## EXTRACTED INFORMATION
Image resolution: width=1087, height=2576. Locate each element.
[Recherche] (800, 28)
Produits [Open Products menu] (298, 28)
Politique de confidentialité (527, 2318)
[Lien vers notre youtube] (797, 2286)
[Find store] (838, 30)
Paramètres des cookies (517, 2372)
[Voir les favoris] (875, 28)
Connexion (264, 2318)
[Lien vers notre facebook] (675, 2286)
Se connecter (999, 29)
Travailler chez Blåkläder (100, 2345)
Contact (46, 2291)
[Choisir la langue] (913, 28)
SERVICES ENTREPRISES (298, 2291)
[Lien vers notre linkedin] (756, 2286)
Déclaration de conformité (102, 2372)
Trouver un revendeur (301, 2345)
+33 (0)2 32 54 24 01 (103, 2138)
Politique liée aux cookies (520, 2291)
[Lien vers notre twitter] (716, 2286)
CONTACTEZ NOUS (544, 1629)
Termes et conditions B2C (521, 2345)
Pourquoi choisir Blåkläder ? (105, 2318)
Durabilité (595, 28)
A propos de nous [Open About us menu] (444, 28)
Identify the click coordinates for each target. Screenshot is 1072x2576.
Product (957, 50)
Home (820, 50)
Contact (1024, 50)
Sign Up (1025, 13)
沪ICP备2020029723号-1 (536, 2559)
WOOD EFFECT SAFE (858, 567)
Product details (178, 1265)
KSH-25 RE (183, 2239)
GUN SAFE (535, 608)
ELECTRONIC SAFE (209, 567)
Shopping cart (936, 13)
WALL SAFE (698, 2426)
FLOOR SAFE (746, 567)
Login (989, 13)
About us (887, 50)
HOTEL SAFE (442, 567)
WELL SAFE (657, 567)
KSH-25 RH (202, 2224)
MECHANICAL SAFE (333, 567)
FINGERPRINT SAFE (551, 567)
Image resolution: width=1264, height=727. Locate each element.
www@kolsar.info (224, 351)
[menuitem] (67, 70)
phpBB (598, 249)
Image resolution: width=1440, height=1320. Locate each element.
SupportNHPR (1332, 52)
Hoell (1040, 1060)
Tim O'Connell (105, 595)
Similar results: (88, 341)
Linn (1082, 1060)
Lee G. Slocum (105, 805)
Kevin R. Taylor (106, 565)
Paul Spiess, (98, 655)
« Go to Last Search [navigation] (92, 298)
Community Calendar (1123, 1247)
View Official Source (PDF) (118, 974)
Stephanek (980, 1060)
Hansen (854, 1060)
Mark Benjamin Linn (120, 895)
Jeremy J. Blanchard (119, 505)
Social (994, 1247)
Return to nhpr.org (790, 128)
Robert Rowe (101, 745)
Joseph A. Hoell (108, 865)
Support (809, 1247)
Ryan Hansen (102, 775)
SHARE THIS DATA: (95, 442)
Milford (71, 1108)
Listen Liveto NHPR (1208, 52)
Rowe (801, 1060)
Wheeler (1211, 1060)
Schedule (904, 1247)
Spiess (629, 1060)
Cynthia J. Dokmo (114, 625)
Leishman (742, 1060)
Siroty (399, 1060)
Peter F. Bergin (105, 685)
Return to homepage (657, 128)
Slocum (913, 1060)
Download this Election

## EXERCISE INSTRUCTIONS
Reproduce every line of the data above, character for character.

## ANSWER IN FULL
Image resolution: width=1087, height=2576. Locate each element.
[Recherche] (800, 28)
Produits [Open Products menu] (298, 28)
Politique de confidentialité (527, 2318)
[Lien vers notre youtube] (797, 2286)
[Find store] (838, 30)
Paramètres des cookies (517, 2372)
[Voir les favoris] (875, 28)
Connexion (264, 2318)
[Lien vers notre facebook] (675, 2286)
Se connecter (999, 29)
Travailler chez Blåkläder (100, 2345)
Contact (46, 2291)
[Choisir la langue] (913, 28)
SERVICES ENTREPRISES (298, 2291)
[Lien vers notre linkedin] (756, 2286)
Déclaration de conformité (102, 2372)
Trouver un revendeur (301, 2345)
+33 (0)2 32 54 24 01 (103, 2138)
Politique liée aux cookies (520, 2291)
[Lien vers notre twitter] (716, 2286)
CONTACTEZ NOUS (544, 1629)
Termes et conditions B2C (521, 2345)
Pourquoi choisir Blåkläder ? (105, 2318)
Durabilité (595, 28)
A propos de nous [Open About us menu] (444, 28)
Identify the click coordinates for each target. Screenshot is 1072x2576.
Product (957, 50)
Home (820, 50)
Contact (1024, 50)
Sign Up (1025, 13)
沪ICP备2020029723号-1 (536, 2559)
WOOD EFFECT SAFE (858, 567)
Product details (178, 1265)
KSH-25 RE (183, 2239)
GUN SAFE (535, 608)
ELECTRONIC SAFE (209, 567)
Shopping cart (936, 13)
WALL SAFE (698, 2426)
FLOOR SAFE (746, 567)
Login (989, 13)
About us (887, 50)
HOTEL SAFE (442, 567)
WELL SAFE (657, 567)
KSH-25 RH (202, 2224)
MECHANICAL SAFE (333, 567)
FINGERPRINT SAFE (551, 567)
Image resolution: width=1264, height=727. Locate each element.
www@kolsar.info (224, 351)
[menuitem] (67, 70)
phpBB (598, 249)
Image resolution: width=1440, height=1320. Locate each element.
SupportNHPR (1332, 52)
Hoell (1040, 1060)
Tim O'Connell (105, 595)
Similar results: (88, 341)
Linn (1082, 1060)
Lee G. Slocum (105, 805)
Kevin R. Taylor (106, 565)
Paul Spiess, (98, 655)
« Go to Last Search [navigation] (92, 298)
Community Calendar (1123, 1247)
View Official Source (PDF) (118, 974)
Stephanek (980, 1060)
Hansen (854, 1060)
Mark Benjamin Linn (120, 895)
Jeremy J. Blanchard (119, 505)
Social (994, 1247)
Return to nhpr.org (790, 128)
Robert Rowe (101, 745)
Joseph A. Hoell (108, 865)
Support (809, 1247)
Ryan Hansen (102, 775)
SHARE THIS DATA: (95, 442)
Milford (71, 1108)
Listen Liveto NHPR (1208, 52)
Rowe (801, 1060)
Wheeler (1211, 1060)
Schedule (904, 1247)
Spiess (629, 1060)
Cynthia J. Dokmo (114, 625)
Leishman (742, 1060)
Siroty (399, 1060)
Peter F. Bergin (105, 685)
Return to homepage (657, 128)
Slocum (913, 1060)
Download this Election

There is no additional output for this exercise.